▶ _Stated goal 1_
In the Bücker-Flugzeugbau text, where was the bigger, newly built factory that the company moved to in 1935?
▶ _Stated goal 2_
Reproduce the passage of the Bücker-Flugzeugbau text starting at "During the war, forced" and ending at "in the 1990s.".
▶ _Stated goal 3_
Write the next part of the Bücker-Flugzeugbau text, picking up after its final sentence.

▶ _Extract to read_
Bücker-Flugzeugbau GmbH was a German aircraft manufacturer founded in 1932. It was most notable for Its highly regarded sports planes which went on to be used as trainers by the Luftwaffe during World War II.

History
The company was founded by , who had served as an officer in the Imperial German Navy during World War I and then spent some years in Sweden establishing the Svenska Aero factory.  With the sale of this business at the end of 1932, Bücker returned to his native Germany where he opened his new factory in Johannisthal, Berlin in 1934, but moved to a new built bigger factory in Rangsdorf in 1935.

Bücker's three great successes were the Bücker Bü 131 Jungmann (1934), the Bü 133 Jungmeister (1936) and the Bü 181 Bestmann (1939). As well as these, the company built designs from several other manufacturers under licence, including the Focke-Wulf Fw 44, the DFS 230, and components for the Focke-Wulf Fw 190, Junkers Ju 87, and Henschel Hs 293.

During the war, forced labour was used at the Bücker works. Up to 500 prisoners from the Soviet Union lived in a nearby prison camp under bad conditions; there were also forced labourers from France, Italy, and other countries.

At the end of World War II, the company’s premises fell into the Soviet occupation zone, and were seized. The company was then broken up. The Soviet army used the premises for aviation maintenance until their withdrawal from Germany in the 1990s.

The Bü 181 continued to be built in Czechoslovakia and Egypt after the war.

Dataset rows:
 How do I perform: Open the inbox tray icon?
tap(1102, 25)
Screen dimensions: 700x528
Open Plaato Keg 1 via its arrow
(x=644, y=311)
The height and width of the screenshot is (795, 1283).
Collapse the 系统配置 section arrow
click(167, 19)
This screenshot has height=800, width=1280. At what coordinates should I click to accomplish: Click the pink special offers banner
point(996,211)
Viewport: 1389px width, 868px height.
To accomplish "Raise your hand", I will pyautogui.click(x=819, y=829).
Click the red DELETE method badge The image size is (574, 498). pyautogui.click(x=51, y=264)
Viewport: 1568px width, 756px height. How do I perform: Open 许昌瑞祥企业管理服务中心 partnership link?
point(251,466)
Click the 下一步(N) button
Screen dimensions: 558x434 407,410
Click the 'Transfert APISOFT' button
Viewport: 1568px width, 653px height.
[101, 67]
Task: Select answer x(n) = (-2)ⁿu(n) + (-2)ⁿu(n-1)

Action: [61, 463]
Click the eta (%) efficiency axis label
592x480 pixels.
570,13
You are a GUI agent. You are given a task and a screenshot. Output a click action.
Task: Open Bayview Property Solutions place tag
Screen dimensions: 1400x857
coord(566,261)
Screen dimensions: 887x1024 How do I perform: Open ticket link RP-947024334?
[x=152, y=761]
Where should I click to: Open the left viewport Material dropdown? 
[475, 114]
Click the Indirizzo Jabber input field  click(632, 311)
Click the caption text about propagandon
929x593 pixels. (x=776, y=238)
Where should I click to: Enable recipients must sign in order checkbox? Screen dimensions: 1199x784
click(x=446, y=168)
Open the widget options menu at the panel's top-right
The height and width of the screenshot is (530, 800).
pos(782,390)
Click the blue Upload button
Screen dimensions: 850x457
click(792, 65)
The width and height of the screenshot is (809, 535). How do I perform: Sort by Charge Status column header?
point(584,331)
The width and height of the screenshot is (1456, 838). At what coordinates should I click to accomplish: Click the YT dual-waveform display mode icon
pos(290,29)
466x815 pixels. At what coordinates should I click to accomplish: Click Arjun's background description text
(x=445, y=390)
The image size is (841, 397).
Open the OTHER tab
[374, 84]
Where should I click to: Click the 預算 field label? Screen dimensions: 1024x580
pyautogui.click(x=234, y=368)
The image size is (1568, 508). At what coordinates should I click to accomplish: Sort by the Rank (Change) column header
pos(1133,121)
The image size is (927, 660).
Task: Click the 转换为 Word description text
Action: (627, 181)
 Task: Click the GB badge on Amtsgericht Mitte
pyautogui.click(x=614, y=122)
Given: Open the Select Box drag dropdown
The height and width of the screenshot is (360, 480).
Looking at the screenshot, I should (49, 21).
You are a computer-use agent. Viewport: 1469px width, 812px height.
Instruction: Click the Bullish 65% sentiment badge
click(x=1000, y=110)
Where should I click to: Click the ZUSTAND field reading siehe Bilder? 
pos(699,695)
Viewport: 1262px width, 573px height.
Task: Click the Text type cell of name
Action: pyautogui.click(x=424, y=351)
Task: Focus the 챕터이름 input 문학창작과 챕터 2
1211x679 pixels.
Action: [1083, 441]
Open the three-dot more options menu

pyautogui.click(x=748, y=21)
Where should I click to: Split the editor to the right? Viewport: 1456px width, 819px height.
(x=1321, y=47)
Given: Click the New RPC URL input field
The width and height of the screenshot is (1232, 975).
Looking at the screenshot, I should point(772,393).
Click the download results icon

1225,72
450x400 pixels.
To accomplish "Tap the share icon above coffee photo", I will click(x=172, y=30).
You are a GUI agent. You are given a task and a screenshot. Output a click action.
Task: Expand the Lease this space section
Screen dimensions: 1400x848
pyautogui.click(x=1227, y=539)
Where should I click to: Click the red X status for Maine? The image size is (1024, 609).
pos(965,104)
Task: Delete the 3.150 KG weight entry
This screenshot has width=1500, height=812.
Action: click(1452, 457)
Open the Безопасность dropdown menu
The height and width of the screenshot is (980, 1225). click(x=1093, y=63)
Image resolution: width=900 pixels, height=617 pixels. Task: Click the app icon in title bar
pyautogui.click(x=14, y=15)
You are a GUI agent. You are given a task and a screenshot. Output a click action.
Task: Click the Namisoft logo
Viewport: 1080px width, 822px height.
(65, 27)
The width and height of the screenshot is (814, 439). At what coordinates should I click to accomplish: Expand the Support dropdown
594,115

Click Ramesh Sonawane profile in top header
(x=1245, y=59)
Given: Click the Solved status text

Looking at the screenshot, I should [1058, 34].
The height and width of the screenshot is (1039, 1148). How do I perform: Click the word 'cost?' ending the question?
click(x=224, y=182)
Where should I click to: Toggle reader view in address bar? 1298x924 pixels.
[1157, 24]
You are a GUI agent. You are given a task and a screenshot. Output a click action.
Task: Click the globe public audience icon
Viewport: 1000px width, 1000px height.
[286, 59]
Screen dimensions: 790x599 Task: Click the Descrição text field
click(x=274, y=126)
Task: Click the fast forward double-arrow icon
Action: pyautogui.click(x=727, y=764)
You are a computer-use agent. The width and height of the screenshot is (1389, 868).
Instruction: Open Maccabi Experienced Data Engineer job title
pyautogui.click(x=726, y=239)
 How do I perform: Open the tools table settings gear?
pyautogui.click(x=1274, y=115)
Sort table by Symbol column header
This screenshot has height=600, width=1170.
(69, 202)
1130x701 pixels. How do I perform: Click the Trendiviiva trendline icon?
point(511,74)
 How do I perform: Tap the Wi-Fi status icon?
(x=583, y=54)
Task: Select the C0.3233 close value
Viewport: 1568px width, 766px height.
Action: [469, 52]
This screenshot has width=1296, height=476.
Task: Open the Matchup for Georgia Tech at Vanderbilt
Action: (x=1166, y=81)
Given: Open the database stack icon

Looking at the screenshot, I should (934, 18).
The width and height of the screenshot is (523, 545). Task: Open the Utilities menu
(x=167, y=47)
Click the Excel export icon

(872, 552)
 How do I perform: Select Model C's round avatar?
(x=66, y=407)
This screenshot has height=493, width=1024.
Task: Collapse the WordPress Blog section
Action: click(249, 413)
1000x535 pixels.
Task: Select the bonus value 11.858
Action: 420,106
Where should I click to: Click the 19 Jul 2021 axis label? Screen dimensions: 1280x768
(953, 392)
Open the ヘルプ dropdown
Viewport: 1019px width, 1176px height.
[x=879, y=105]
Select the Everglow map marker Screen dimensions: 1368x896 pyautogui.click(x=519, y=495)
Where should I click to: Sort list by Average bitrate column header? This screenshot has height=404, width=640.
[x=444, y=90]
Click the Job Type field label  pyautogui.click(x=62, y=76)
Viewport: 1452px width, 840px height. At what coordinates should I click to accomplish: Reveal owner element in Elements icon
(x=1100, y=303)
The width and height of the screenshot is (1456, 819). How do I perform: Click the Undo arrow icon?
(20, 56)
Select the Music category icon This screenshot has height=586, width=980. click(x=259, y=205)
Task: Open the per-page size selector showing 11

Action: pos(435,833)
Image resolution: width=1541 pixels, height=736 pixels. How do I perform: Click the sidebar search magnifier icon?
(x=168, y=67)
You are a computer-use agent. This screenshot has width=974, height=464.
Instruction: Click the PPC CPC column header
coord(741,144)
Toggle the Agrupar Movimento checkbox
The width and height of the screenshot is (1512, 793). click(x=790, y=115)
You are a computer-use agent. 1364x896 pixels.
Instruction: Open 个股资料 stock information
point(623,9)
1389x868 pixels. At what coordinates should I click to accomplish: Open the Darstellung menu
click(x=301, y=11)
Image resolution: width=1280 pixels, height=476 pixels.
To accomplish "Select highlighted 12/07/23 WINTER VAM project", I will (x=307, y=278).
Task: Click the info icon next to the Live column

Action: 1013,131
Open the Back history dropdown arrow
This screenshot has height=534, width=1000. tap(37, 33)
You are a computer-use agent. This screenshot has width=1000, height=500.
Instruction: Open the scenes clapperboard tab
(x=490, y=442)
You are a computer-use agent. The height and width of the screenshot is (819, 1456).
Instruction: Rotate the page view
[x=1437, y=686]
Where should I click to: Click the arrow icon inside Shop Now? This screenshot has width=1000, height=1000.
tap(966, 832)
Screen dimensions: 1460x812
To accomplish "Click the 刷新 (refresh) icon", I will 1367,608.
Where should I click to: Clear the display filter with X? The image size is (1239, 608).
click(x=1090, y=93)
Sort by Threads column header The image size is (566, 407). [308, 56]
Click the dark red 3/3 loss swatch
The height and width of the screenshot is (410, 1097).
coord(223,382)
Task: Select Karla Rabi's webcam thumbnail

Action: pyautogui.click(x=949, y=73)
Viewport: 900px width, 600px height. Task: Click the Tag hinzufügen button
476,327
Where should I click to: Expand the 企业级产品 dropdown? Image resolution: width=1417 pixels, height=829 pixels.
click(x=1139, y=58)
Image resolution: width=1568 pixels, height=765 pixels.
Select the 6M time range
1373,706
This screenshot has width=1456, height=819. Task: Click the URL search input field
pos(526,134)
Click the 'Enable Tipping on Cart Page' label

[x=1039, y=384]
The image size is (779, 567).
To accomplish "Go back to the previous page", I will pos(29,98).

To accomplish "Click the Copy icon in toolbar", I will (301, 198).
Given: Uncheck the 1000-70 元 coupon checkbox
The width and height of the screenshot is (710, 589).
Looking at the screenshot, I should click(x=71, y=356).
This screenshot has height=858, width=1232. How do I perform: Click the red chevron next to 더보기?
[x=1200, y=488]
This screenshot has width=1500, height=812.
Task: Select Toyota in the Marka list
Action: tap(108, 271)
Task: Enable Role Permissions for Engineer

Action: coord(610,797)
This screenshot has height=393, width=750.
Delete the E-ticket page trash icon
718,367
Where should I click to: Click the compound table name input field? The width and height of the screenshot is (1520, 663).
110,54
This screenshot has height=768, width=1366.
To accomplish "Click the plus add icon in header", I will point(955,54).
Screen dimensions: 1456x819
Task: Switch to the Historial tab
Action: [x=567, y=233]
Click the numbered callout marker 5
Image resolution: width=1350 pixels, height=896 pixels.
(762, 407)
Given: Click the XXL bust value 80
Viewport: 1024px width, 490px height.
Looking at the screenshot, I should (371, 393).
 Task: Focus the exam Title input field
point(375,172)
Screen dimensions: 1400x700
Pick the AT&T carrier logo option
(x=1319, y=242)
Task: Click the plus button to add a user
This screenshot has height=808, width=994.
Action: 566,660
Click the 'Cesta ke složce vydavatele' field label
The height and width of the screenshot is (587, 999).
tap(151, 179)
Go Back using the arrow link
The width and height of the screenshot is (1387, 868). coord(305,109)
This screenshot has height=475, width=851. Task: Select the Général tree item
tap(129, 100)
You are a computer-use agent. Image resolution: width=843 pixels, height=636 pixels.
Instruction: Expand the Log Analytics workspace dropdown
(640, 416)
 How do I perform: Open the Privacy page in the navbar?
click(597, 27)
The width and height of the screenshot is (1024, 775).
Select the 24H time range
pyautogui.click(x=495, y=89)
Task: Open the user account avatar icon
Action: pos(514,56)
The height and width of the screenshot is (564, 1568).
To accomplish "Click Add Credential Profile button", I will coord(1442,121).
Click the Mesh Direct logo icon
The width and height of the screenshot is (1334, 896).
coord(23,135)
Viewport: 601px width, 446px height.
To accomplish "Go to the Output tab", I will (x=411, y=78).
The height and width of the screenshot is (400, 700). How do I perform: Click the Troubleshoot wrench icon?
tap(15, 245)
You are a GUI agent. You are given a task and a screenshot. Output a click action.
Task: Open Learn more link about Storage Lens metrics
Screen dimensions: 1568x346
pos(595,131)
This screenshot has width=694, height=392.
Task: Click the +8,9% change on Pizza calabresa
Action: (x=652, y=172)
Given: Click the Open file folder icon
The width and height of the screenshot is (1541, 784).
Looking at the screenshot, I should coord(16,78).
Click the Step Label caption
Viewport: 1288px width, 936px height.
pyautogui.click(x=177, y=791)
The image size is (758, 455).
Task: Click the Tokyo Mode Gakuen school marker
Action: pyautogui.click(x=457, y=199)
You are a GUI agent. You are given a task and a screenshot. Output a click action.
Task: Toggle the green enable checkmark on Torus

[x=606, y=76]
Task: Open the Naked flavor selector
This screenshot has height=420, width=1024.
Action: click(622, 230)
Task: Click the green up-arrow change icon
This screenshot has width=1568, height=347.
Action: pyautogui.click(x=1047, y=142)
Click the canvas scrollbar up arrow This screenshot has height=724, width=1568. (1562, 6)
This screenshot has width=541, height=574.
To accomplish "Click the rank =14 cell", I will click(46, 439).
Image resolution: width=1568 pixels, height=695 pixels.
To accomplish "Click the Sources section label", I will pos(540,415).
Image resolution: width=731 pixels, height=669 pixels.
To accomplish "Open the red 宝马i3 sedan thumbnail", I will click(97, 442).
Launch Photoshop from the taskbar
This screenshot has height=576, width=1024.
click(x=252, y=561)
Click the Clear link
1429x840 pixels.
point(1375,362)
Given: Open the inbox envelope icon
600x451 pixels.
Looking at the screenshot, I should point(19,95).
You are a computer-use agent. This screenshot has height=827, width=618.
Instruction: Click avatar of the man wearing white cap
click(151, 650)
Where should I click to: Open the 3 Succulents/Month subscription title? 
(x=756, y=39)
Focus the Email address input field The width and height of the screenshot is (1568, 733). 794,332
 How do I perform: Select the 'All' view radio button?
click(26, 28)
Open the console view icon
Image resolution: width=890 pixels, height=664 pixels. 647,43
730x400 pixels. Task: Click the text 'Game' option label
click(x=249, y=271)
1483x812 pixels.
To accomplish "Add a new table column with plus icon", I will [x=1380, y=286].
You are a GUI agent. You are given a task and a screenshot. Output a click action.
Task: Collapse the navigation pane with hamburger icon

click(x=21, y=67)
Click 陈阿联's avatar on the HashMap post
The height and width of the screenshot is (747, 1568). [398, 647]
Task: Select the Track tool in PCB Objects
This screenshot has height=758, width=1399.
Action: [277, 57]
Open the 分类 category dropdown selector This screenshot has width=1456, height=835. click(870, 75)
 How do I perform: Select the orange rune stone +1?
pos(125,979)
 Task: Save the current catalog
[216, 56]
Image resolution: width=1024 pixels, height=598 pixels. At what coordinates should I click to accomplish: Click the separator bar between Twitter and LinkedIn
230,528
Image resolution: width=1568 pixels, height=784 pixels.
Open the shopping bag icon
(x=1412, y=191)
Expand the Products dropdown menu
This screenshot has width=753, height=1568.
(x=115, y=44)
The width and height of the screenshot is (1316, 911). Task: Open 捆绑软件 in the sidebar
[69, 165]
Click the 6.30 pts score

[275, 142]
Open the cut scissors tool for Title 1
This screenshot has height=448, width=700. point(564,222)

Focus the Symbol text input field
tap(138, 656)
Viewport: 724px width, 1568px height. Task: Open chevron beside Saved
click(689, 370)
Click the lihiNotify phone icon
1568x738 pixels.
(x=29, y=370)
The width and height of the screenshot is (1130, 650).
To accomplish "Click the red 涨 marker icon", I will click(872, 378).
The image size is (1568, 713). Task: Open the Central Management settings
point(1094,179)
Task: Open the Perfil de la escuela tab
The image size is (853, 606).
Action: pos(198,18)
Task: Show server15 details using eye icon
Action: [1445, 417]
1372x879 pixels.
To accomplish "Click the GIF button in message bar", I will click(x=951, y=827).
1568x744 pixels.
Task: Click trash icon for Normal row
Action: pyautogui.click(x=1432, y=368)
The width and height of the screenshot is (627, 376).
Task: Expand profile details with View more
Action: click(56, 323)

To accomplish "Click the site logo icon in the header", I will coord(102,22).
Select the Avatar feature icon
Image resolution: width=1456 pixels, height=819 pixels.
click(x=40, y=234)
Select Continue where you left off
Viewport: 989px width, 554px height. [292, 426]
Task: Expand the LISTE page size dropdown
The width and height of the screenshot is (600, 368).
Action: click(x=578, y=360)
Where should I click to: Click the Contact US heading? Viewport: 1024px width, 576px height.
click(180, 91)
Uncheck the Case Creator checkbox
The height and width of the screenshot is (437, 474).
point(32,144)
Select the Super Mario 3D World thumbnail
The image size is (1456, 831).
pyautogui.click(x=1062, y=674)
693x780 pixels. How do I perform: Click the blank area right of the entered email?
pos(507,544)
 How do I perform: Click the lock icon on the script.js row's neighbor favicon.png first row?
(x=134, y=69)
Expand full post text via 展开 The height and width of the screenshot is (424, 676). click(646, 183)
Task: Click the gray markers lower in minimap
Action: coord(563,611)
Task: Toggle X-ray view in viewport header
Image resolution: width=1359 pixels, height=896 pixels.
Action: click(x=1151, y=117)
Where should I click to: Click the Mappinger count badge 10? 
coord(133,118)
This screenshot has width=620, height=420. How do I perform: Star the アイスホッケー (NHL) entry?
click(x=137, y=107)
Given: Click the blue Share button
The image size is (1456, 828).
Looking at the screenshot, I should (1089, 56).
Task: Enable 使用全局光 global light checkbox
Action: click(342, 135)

▶ _Written response 1_
In Rangsdorf.

▶ _Written response 2_
During the war, forced labour was used at the Bücker works. Up to 500 prisoners from the Soviet Union lived in a nearby prison camp under bad conditions; there were also forced labourers from France, Italy, and other countries.

At the end of World War II, the company’s premises fell into the Soviet occupation zone, and were seized. The company was then broken up. The Soviet army used the premises for aviation maintenance until their withdrawal from Germany in the 1990s.

▶ _Written response 3_
List of aircraft
Bücker Bü 131 Jungmann (Young Man) (1934) single-engine two-seat trainer, biplane
Bücker Bü 133 Jungmeister (Young Champion) (1935) single-engine one-seat advanced trainer/aerobatic, biplane
Bücker Bü 134 monoplane (prototype)
Bücker Bü 180 Student (1937) single-engine two-seat trainer, low-wing monoplane
Bücker Bü 181 Bestmann (Bestman) (1939) single-engine two-seat trainer/utility, low-wing monoplane
Bücker Bü 182 Kornett

See also
List of aircraft manufacturers
List of RLM aircraft designations
Volksflugzeug

References

Notes

Bibliography

 Rieger, Klaus-Jochen and Rieger, Christoph. Faszination Bücker Flugzeuge (Fascination Bücker Aircraft) (bilingual German/English). Germany: MeinFachverlag, 2014. .
 König, Erwin. Die Bücker-Flugzeuge (The Bücker Aircraft) (bilingual German/English). Martinsried, Germany: Nara Verlag, 1987. .
 König, Erwin. Die Bückers, Die Geschichte der ehemaligen Bücker-Flugzeugbau-GmbH und ihrer Flugzeuge (in German). (1979)
 Wietstruk, Siegfried. Bücker-Flugzeugbau, Die Geschichte eines Flugzeugwerkes (in German). D-82041 Oberhaching, Germany: Aviatik Verlag, 1999. .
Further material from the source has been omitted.